__HOW TO COMPLETE THIS TASK__.
Every entry is to be printed again precisely as given.

__STUDY MATERIAL__.

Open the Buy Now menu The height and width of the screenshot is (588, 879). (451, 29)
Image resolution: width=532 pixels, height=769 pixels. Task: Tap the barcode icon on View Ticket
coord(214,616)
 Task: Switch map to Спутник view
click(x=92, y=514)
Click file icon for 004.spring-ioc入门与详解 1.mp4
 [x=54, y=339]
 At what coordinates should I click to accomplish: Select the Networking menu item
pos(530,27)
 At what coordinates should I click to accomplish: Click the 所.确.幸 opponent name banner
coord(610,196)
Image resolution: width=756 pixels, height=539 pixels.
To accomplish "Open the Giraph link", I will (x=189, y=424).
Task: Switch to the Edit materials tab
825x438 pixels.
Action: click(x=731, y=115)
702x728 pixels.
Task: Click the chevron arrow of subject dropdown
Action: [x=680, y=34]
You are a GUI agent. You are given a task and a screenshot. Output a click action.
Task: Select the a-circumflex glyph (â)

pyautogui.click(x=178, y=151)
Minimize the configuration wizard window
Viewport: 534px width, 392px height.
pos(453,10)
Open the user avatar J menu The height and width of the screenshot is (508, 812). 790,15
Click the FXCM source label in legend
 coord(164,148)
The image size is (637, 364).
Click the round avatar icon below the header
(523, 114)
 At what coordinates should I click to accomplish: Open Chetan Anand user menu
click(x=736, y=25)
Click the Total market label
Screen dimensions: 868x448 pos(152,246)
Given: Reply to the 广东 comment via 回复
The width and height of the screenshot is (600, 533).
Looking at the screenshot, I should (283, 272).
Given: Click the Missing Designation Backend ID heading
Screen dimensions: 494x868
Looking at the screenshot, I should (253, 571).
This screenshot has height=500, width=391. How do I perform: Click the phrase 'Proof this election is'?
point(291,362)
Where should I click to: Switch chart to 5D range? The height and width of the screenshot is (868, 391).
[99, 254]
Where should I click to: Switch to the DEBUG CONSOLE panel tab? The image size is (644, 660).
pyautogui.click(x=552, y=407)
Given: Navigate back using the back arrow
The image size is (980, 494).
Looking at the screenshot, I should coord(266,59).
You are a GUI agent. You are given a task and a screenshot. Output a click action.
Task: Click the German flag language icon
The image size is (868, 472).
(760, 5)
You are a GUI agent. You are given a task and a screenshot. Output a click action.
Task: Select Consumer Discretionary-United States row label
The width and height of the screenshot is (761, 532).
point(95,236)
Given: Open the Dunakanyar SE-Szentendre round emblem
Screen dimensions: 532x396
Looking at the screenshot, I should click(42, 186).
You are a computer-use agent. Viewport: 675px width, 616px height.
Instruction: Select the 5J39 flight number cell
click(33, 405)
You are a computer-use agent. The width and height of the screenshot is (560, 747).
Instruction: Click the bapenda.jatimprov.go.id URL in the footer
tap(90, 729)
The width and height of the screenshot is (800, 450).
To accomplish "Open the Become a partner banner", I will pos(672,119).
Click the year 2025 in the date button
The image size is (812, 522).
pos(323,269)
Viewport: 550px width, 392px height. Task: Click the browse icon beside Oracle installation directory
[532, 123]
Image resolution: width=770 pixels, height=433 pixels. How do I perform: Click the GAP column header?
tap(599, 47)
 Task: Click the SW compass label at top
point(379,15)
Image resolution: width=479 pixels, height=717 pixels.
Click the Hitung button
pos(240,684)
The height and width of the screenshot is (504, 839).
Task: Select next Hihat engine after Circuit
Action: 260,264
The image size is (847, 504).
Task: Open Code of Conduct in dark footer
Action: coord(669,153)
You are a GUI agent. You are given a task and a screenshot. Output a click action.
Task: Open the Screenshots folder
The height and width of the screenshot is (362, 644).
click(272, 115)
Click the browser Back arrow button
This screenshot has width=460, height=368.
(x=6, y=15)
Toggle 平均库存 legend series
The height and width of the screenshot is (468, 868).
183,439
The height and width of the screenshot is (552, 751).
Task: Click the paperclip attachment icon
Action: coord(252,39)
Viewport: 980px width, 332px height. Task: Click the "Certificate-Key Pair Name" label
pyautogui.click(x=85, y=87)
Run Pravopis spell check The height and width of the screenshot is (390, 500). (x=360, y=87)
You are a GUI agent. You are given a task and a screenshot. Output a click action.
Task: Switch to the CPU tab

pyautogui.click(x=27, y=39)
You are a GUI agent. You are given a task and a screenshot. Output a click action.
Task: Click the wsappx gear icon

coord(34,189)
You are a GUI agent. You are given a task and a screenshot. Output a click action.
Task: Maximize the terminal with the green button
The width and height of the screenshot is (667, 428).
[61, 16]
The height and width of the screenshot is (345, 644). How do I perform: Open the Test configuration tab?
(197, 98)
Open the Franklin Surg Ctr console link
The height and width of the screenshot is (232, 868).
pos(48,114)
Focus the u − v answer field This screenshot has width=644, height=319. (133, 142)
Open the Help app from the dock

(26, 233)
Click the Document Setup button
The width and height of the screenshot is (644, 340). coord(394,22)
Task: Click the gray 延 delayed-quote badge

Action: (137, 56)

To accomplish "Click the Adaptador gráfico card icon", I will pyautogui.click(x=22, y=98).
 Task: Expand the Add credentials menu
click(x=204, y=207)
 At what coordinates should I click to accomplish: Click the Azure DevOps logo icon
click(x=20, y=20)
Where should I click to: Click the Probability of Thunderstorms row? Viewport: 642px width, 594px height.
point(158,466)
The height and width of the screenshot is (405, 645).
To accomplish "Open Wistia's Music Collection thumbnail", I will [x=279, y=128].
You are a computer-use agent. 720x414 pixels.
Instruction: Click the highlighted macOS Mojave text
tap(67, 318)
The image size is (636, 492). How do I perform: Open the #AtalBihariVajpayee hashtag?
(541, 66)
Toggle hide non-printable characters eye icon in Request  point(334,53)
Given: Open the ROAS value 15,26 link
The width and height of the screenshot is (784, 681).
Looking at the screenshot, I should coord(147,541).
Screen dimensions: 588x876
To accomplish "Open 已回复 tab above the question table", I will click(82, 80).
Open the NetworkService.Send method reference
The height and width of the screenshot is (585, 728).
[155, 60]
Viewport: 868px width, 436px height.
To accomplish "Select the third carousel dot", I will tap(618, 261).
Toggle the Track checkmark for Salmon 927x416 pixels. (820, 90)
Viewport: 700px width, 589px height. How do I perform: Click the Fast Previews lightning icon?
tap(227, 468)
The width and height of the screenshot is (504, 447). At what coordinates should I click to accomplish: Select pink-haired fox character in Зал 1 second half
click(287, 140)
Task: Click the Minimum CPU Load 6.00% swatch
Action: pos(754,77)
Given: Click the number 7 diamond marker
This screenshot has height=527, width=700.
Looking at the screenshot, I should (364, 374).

__EXERCISE SOLUTION__.
Open the Buy Now menu The height and width of the screenshot is (588, 879). (451, 29)
Image resolution: width=532 pixels, height=769 pixels. Task: Tap the barcode icon on View Ticket
coord(214,616)
 Task: Switch map to Спутник view
click(x=92, y=514)
Click file icon for 004.spring-ioc入门与详解 1.mp4
 [x=54, y=339]
 At what coordinates should I click to accomplish: Select the Networking menu item
pos(530,27)
 At what coordinates should I click to accomplish: Click the 所.确.幸 opponent name banner
coord(610,196)
Image resolution: width=756 pixels, height=539 pixels.
To accomplish "Open the Giraph link", I will (x=189, y=424).
Task: Switch to the Edit materials tab
825x438 pixels.
Action: click(x=731, y=115)
702x728 pixels.
Task: Click the chevron arrow of subject dropdown
Action: [x=680, y=34]
You are a GUI agent. You are given a task and a screenshot. Output a click action.
Task: Select the a-circumflex glyph (â)

pyautogui.click(x=178, y=151)
Minimize the configuration wizard window
Viewport: 534px width, 392px height.
pos(453,10)
Open the user avatar J menu The height and width of the screenshot is (508, 812). 790,15
Click the FXCM source label in legend
 coord(164,148)
The image size is (637, 364).
Click the round avatar icon below the header
(523, 114)
 At what coordinates should I click to accomplish: Open Chetan Anand user menu
click(x=736, y=25)
Click the Total market label
Screen dimensions: 868x448 pos(152,246)
Given: Reply to the 广东 comment via 回复
The width and height of the screenshot is (600, 533).
Looking at the screenshot, I should (283, 272).
Given: Click the Missing Designation Backend ID heading
Screen dimensions: 494x868
Looking at the screenshot, I should (253, 571).
This screenshot has height=500, width=391. How do I perform: Click the phrase 'Proof this election is'?
point(291,362)
Where should I click to: Switch chart to 5D range? The height and width of the screenshot is (868, 391).
[99, 254]
Where should I click to: Switch to the DEBUG CONSOLE panel tab? The image size is (644, 660).
pyautogui.click(x=552, y=407)
Given: Navigate back using the back arrow
The image size is (980, 494).
Looking at the screenshot, I should coord(266,59).
You are a GUI agent. You are given a task and a screenshot. Output a click action.
Task: Click the German flag language icon
The image size is (868, 472).
(760, 5)
You are a GUI agent. You are given a task and a screenshot. Output a click action.
Task: Select Consumer Discretionary-United States row label
The width and height of the screenshot is (761, 532).
point(95,236)
Given: Open the Dunakanyar SE-Szentendre round emblem
Screen dimensions: 532x396
Looking at the screenshot, I should click(42, 186).
You are a computer-use agent. Viewport: 675px width, 616px height.
Instruction: Select the 5J39 flight number cell
click(33, 405)
You are a computer-use agent. The width and height of the screenshot is (560, 747).
Instruction: Click the bapenda.jatimprov.go.id URL in the footer
tap(90, 729)
The width and height of the screenshot is (800, 450).
To accomplish "Open the Become a partner banner", I will pos(672,119).
Click the year 2025 in the date button
The image size is (812, 522).
pos(323,269)
Viewport: 550px width, 392px height. Task: Click the browse icon beside Oracle installation directory
[532, 123]
Image resolution: width=770 pixels, height=433 pixels. How do I perform: Click the GAP column header?
tap(599, 47)
 Task: Click the SW compass label at top
point(379,15)
Image resolution: width=479 pixels, height=717 pixels.
Click the Hitung button
pos(240,684)
The height and width of the screenshot is (504, 839).
Task: Select next Hihat engine after Circuit
Action: 260,264
The image size is (847, 504).
Task: Open Code of Conduct in dark footer
Action: coord(669,153)
You are a GUI agent. You are given a task and a screenshot. Output a click action.
Task: Open the Screenshots folder
The height and width of the screenshot is (362, 644).
click(272, 115)
Click the browser Back arrow button
This screenshot has width=460, height=368.
(x=6, y=15)
Toggle 平均库存 legend series
The height and width of the screenshot is (468, 868).
183,439
The height and width of the screenshot is (552, 751).
Task: Click the paperclip attachment icon
Action: coord(252,39)
Viewport: 980px width, 332px height. Task: Click the "Certificate-Key Pair Name" label
pyautogui.click(x=85, y=87)
Run Pravopis spell check The height and width of the screenshot is (390, 500). (x=360, y=87)
You are a GUI agent. You are given a task and a screenshot. Output a click action.
Task: Switch to the CPU tab

pyautogui.click(x=27, y=39)
You are a GUI agent. You are given a task and a screenshot. Output a click action.
Task: Click the wsappx gear icon

coord(34,189)
You are a GUI agent. You are given a task and a screenshot. Output a click action.
Task: Maximize the terminal with the green button
The width and height of the screenshot is (667, 428).
[61, 16]
The height and width of the screenshot is (345, 644). How do I perform: Open the Test configuration tab?
(197, 98)
Open the Franklin Surg Ctr console link
The height and width of the screenshot is (232, 868).
pos(48,114)
Focus the u − v answer field This screenshot has width=644, height=319. (133, 142)
Open the Help app from the dock

(26, 233)
Click the Document Setup button
The width and height of the screenshot is (644, 340). coord(394,22)
Task: Click the gray 延 delayed-quote badge

Action: (137, 56)

To accomplish "Click the Adaptador gráfico card icon", I will pyautogui.click(x=22, y=98).
 Task: Expand the Add credentials menu
click(x=204, y=207)
 At what coordinates should I click to accomplish: Click the Azure DevOps logo icon
click(x=20, y=20)
Where should I click to: Click the Probability of Thunderstorms row? Viewport: 642px width, 594px height.
point(158,466)
The height and width of the screenshot is (405, 645).
To accomplish "Open Wistia's Music Collection thumbnail", I will [x=279, y=128].
You are a computer-use agent. 720x414 pixels.
Instruction: Click the highlighted macOS Mojave text
tap(67, 318)
The image size is (636, 492). How do I perform: Open the #AtalBihariVajpayee hashtag?
(541, 66)
Toggle hide non-printable characters eye icon in Request  point(334,53)
Given: Open the ROAS value 15,26 link
The width and height of the screenshot is (784, 681).
Looking at the screenshot, I should coord(147,541).
Screen dimensions: 588x876
To accomplish "Open 已回复 tab above the question table", I will click(82, 80).
Open the NetworkService.Send method reference
The height and width of the screenshot is (585, 728).
[155, 60]
Viewport: 868px width, 436px height.
To accomplish "Select the third carousel dot", I will tap(618, 261).
Toggle the Track checkmark for Salmon 927x416 pixels. (820, 90)
Viewport: 700px width, 589px height. How do I perform: Click the Fast Previews lightning icon?
tap(227, 468)
The width and height of the screenshot is (504, 447). At what coordinates should I click to accomplish: Select pink-haired fox character in Зал 1 second half
click(287, 140)
Task: Click the Minimum CPU Load 6.00% swatch
Action: pos(754,77)
Given: Click the number 7 diamond marker
This screenshot has height=527, width=700.
Looking at the screenshot, I should (364, 374).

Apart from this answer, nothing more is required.